Vaidyanathan explained that many researchers have used recording electrodes (most often on the head for brain activity) to capture such signals, but they can be difficult to classify, and slow to respond for real-time control.

“My colleague questioned if there might be another location on the body where such signals can be recorded, and suggested the ear,” Vaidyanathan said. “Signals from the mouth were intuitively logical given the relationship between the aural and oral cavities—you can observe this simply by ‘popping’ your ears.”
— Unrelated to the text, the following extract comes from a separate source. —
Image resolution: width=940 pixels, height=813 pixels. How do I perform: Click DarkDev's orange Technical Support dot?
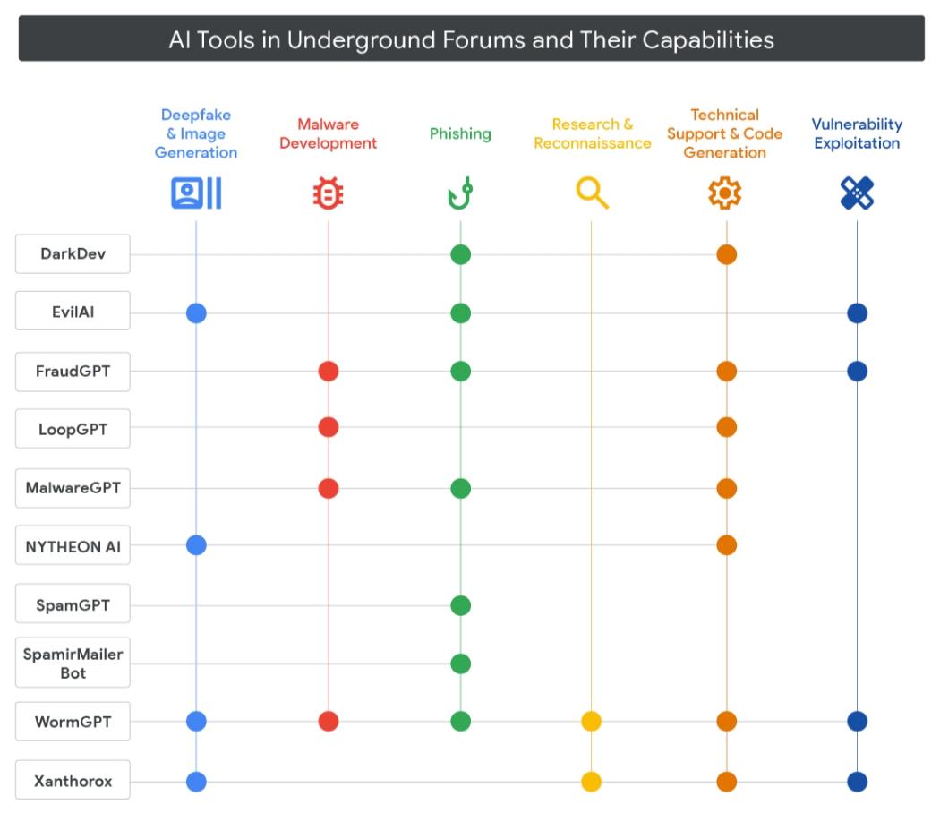click(726, 254)
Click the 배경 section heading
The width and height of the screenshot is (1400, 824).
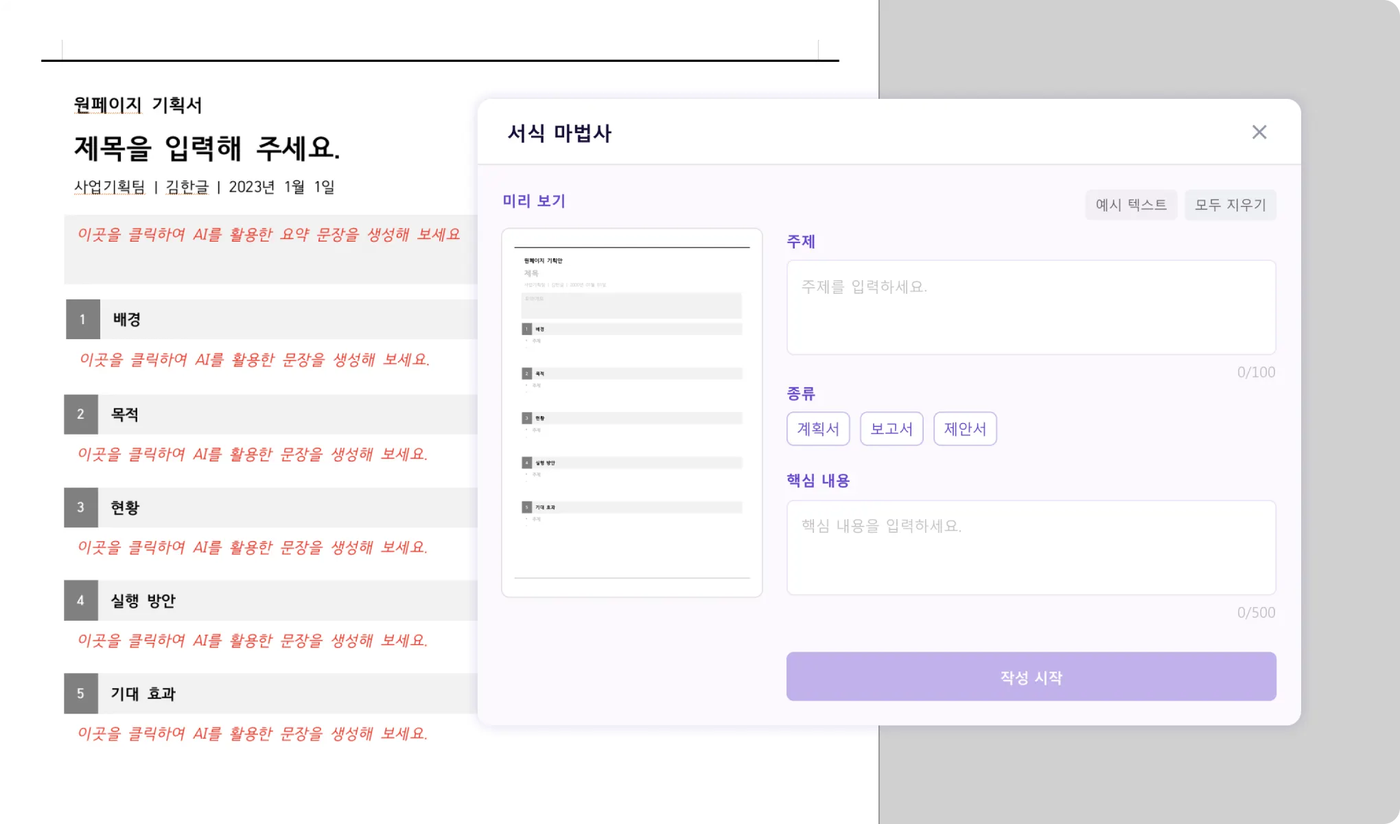tap(127, 319)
After winning a grant from the National Institute of Health to design a wheelchair for quadriplegics, Vaidyanathan started putting the team together. Lalit Gupta, a professor at Southern Illinois University, provided his experience in EEG signal recognition to implement the algorithms for recognizing tongue movements from pressure waves in the ear.

These pressure waves, which are basically sound waves, have different wavelengths and amplitudes corresponding to the direction, speed and intensity of the tongue movement. The waves have a low frequency of less than 200 Hz, at which point the signals are cut off by a filter to exclude any sources other than tongue movements. Since the ear canal is so well suited to capture and amplify sound waves, one can measure these waves with a microphone within the ear.

Eight individuals tested the new technology, first calibrating their unique tongue movements (up, down, left, and right) to create a personalized reference template. The results showed that tongue movements were detected accurately 97% of the time, encouraging the researchers to believe that the method can offer realistic precision.

“Experiments thus far indicate that for activities such as speaking, eating, even smoking a cigarette, there is no need to remove, or even deactivate the device,” Vaidyanathan said. “The tongue movement signals seem unique in terms of frequency, power, etc., and appear to have distinguishable signatures in comparison to other oral activity, allowing for separation through filtering. This is, however, an area I am hoping to explore further with deeper rigor in future work. This could involve new pattern recognition algorithms and adaptive filtering techniques.”

In terms of simplicity and computation speed, the researchers found that just four tongue movement work best, but they also predict that compound tongue movements could offer more variation, if needed. For example, a quick “double click” consisting of two simple tongue movements separated by a brief pause (such as up-up, up-down, up-right, etc.) could still use the same detection and classification algorithms, and performance would remain high.

According to the National Spinal Cord Injury Statistical Center (NSCISC), 11,000 new spinal cord injuries occur in the US ever year, half of which cause quadriplegia. Other people who have brain diseases, suffer stokes, or develop arthritis may also benefit from this non-intrusive and easy to operate method for computer control.

“I can’t speak to the timescale for commercial availability of the device, which will ultimately be determined by industry,” Vaidyanathan said. “However, Think-A-Move, Ltd. is in the process of commercializing products for both tongue movement and speech recognition out of the ear. Devices for both should be available in the near future.”

Citation: Vaidyanathan, Ravi, Chung, Beomsu, Gupta, Lalit, Kook, Hyunseok, Kota, Srinivas, and West, James D. “Tongue-Movement Communication and Control Concept for Hands-Free Human-Machine Interfaces.” IEEE Transactions on Systems, Man, and Cybernetics—Part A: Systems and Humans, Vol. 37, No. 4, July 2007.